シンプルで統一的なスケーリングによる金メダル級オリンピアード推論の達成

要旨

近年の推論モデルの進歩により、長期的な数学・科学問題解決が大幅に向上し、いくつかのシステムは国際数学オリンピック（IMO）や国際物理オリンピック（IPhO）の問題で金メダルレベルの性能を達成している。本稿では、事後学習された推論バックボーンを、厳格なオリンピアードレベルの解法器に変換するためのシンプルかつ統一的なレシピを紹介する。このレシピは、まず逆パープレキシティカリキュラムを用いたSFTにより、厳密な証明探索と自己チェックの振る舞いを植え付け、次に検証可能な報酬を用いたRLからより繊細な証明レベルのRLへと進む2段階のRLパイプラインを通じてこれらの振る舞いを拡張し、最後にテスト時スケーリングによって解法性能を向上させる。このレシピを適用し、約34万のサブ8Kトークン軌跡に対するSFTとその後の200RLステップを用いて、30B-A3Bバックボーンを訓練した。得られたモデルSU-01は、10万トークンを超える軌跡で難問に対する安定した推論を可能とし、IMO 2025/USAMO 2026やIPhO 2024/2025を含む数学・物理オリンピック競技で金メダルレベルの性能を達成する。また、数学や物理を超えた領域への科学推論の強力な一般化も示す。

English

Recent progress in reasoning models has substantially advanced long-horizon mathematical and scientific problem solving, with several systems now reaching gold-medal-level performance on International Mathematical Olympiad (IMO) and International Physics Olympiad (IPhO) problems. In this paper, we introduce a simple and unified recipe for converting a post-trained reasoning backbone into a rigorous olympiad-level solver.

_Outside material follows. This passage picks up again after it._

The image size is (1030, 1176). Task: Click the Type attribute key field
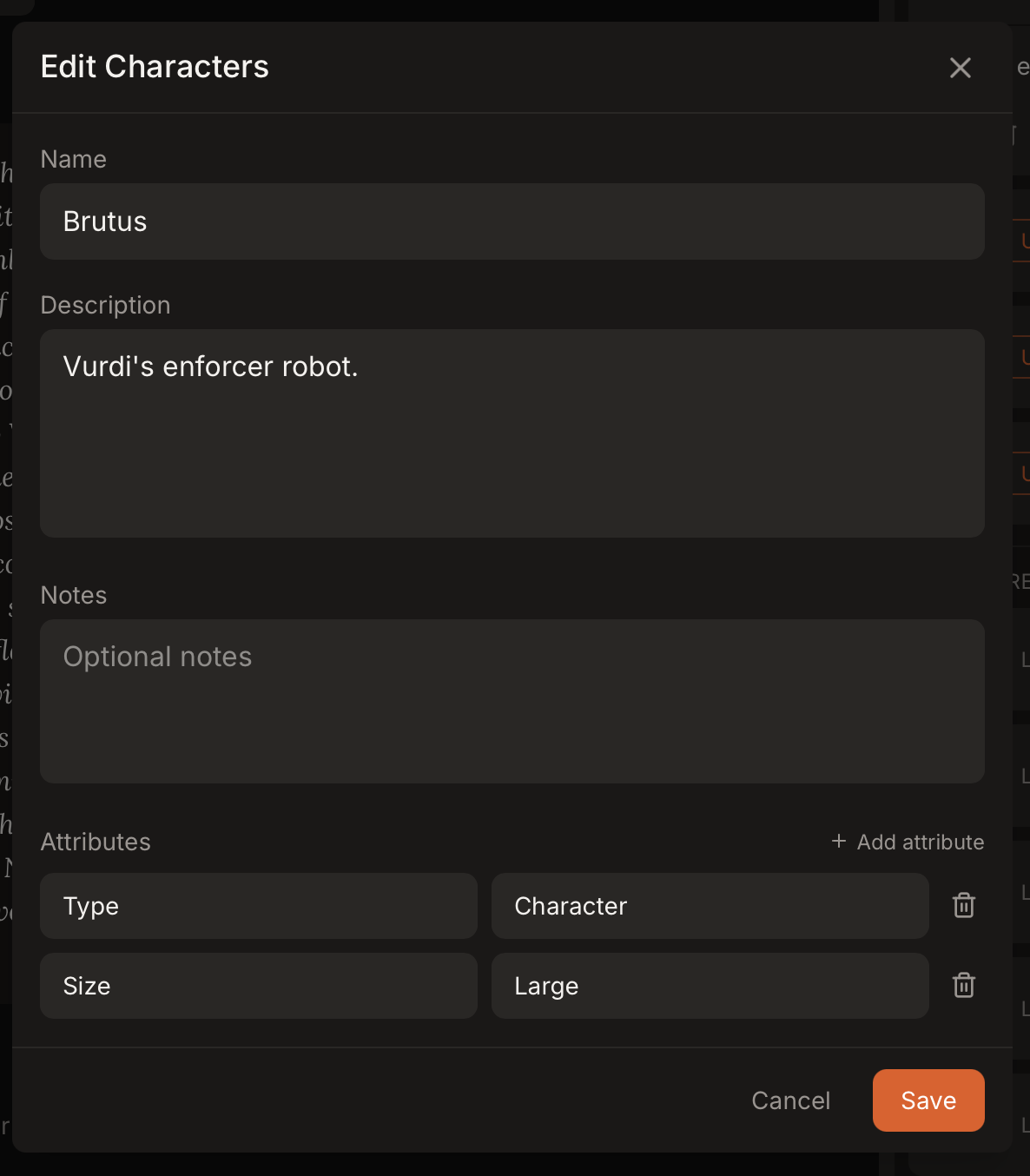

The recipe first uses a reverse-perplexity curriculum for SFT to instill rigorous proof-search and self-checking behaviors, then scales these behaviors through a two-stage RL pipeline that progresses from RL with verifiable rewards to more delicate proof-level RL, and finally boosts solving performance with test-time scaling. Applying this recipe, we train a 30B-A3B backbone with SFT on around 340K sub-8K-token trajectories followed by 200 RL steps. The resulting model, SU-01, supports stable reasoning on difficult problems with trajectories exceeding 100K tokens, while achieving gold-medal-level performance on mathematical and physical olympiad competitions, including IMO 2025/USAMO 2026 and IPhO 2024/2025. It also demonstrates strong generalization of scientific reasoning to domains beyond mathematics and physics.